**Instructions for the task**.
Can you repeat every one of the records below back to me verbatim, changing nothing?

**Records to use**.

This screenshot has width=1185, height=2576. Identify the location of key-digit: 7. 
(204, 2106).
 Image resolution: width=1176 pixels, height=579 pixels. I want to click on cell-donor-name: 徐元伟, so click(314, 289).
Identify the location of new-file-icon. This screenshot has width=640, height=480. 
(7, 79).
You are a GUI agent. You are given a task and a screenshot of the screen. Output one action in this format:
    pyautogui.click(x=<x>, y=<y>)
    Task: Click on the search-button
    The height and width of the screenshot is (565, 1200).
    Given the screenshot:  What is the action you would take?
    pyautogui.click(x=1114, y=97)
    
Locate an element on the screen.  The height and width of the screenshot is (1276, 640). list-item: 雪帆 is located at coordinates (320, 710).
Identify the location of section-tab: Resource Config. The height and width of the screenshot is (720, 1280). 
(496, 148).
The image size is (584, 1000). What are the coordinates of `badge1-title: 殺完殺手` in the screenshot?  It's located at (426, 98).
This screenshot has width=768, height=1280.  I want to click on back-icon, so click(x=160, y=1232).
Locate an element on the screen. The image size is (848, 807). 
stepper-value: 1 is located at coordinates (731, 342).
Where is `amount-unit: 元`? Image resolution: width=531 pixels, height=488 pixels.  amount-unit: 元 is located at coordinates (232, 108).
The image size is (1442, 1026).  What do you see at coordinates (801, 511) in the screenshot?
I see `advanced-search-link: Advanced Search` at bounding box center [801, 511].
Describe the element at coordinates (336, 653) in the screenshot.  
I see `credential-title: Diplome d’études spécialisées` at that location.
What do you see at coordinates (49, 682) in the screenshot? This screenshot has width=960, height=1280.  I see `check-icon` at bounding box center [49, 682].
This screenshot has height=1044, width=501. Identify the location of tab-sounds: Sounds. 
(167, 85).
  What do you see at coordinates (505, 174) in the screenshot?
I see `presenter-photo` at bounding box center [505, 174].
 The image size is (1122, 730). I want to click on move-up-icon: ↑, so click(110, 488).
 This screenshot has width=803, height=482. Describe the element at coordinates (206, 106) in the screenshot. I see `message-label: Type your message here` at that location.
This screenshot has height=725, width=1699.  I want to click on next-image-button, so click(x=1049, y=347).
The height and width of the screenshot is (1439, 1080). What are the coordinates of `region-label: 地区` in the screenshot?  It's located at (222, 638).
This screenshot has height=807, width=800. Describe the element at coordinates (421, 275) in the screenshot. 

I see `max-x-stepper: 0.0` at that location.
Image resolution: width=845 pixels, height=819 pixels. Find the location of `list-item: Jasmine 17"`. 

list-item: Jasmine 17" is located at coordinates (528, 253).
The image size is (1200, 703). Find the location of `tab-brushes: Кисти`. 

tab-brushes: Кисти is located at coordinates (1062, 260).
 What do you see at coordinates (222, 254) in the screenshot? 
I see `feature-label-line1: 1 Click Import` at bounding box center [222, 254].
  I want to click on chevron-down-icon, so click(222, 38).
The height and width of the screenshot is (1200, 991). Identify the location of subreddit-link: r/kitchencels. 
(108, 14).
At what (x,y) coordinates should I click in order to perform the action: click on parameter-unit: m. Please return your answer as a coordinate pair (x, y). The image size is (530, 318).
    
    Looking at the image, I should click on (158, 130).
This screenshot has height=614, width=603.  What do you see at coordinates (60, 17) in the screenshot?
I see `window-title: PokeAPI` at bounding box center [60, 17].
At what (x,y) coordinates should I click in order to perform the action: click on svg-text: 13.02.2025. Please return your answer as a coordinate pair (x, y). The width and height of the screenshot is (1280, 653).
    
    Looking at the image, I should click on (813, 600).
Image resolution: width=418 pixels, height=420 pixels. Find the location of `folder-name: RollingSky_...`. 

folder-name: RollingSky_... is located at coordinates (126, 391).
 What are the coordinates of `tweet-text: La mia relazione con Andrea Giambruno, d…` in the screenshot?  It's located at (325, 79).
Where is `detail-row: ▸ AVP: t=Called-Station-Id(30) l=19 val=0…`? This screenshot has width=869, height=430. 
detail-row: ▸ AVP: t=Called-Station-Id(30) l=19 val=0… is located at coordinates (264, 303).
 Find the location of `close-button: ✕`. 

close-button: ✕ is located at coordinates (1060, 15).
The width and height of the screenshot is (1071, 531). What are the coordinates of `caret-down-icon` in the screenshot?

**Output**.
This screenshot has width=1185, height=2576. Identify the location of key-digit: 7. 
(204, 2106).
 Image resolution: width=1176 pixels, height=579 pixels. I want to click on cell-donor-name: 徐元伟, so click(314, 289).
Identify the location of new-file-icon. This screenshot has width=640, height=480. 
(7, 79).
You are a GUI agent. You are given a task and a screenshot of the screen. Output one action in this format:
    pyautogui.click(x=<x>, y=<y>)
    Task: Click on the search-button
    The height and width of the screenshot is (565, 1200).
    Given the screenshot:  What is the action you would take?
    pyautogui.click(x=1114, y=97)
    
Locate an element on the screen.  The height and width of the screenshot is (1276, 640). list-item: 雪帆 is located at coordinates (320, 710).
Identify the location of section-tab: Resource Config. The height and width of the screenshot is (720, 1280). 
(496, 148).
The image size is (584, 1000). What are the coordinates of `badge1-title: 殺完殺手` in the screenshot?  It's located at (426, 98).
This screenshot has width=768, height=1280.  I want to click on back-icon, so click(x=160, y=1232).
Locate an element on the screen. The image size is (848, 807). 
stepper-value: 1 is located at coordinates (731, 342).
Where is `amount-unit: 元`? Image resolution: width=531 pixels, height=488 pixels.  amount-unit: 元 is located at coordinates (232, 108).
The image size is (1442, 1026).  What do you see at coordinates (801, 511) in the screenshot?
I see `advanced-search-link: Advanced Search` at bounding box center [801, 511].
Describe the element at coordinates (336, 653) in the screenshot.  
I see `credential-title: Diplome d’études spécialisées` at that location.
What do you see at coordinates (49, 682) in the screenshot? This screenshot has width=960, height=1280.  I see `check-icon` at bounding box center [49, 682].
This screenshot has height=1044, width=501. Identify the location of tab-sounds: Sounds. 
(167, 85).
  What do you see at coordinates (505, 174) in the screenshot?
I see `presenter-photo` at bounding box center [505, 174].
 The image size is (1122, 730). I want to click on move-up-icon: ↑, so click(110, 488).
 This screenshot has width=803, height=482. Describe the element at coordinates (206, 106) in the screenshot. I see `message-label: Type your message here` at that location.
This screenshot has height=725, width=1699.  I want to click on next-image-button, so click(x=1049, y=347).
The height and width of the screenshot is (1439, 1080). What are the coordinates of `region-label: 地区` in the screenshot?  It's located at (222, 638).
This screenshot has height=807, width=800. Describe the element at coordinates (421, 275) in the screenshot. 

I see `max-x-stepper: 0.0` at that location.
Image resolution: width=845 pixels, height=819 pixels. Find the location of `list-item: Jasmine 17"`. 

list-item: Jasmine 17" is located at coordinates (528, 253).
The image size is (1200, 703). Find the location of `tab-brushes: Кисти`. 

tab-brushes: Кисти is located at coordinates (1062, 260).
 What do you see at coordinates (222, 254) in the screenshot? 
I see `feature-label-line1: 1 Click Import` at bounding box center [222, 254].
  I want to click on chevron-down-icon, so click(222, 38).
The height and width of the screenshot is (1200, 991). Identify the location of subreddit-link: r/kitchencels. 
(108, 14).
At what (x,y) coordinates should I click in order to perform the action: click on parameter-unit: m. Please return your answer as a coordinate pair (x, y). The image size is (530, 318).
    
    Looking at the image, I should click on (158, 130).
This screenshot has height=614, width=603.  What do you see at coordinates (60, 17) in the screenshot?
I see `window-title: PokeAPI` at bounding box center [60, 17].
At what (x,y) coordinates should I click in order to perform the action: click on svg-text: 13.02.2025. Please return your answer as a coordinate pair (x, y). The width and height of the screenshot is (1280, 653).
    
    Looking at the image, I should click on (813, 600).
Image resolution: width=418 pixels, height=420 pixels. Find the location of `folder-name: RollingSky_...`. 

folder-name: RollingSky_... is located at coordinates (126, 391).
 What are the coordinates of `tweet-text: La mia relazione con Andrea Giambruno, d…` in the screenshot?  It's located at (325, 79).
Where is `detail-row: ▸ AVP: t=Called-Station-Id(30) l=19 val=0…`? This screenshot has width=869, height=430. 
detail-row: ▸ AVP: t=Called-Station-Id(30) l=19 val=0… is located at coordinates (264, 303).
 Find the location of `close-button: ✕`. 

close-button: ✕ is located at coordinates (1060, 15).
The width and height of the screenshot is (1071, 531). What are the coordinates of `caret-down-icon` in the screenshot?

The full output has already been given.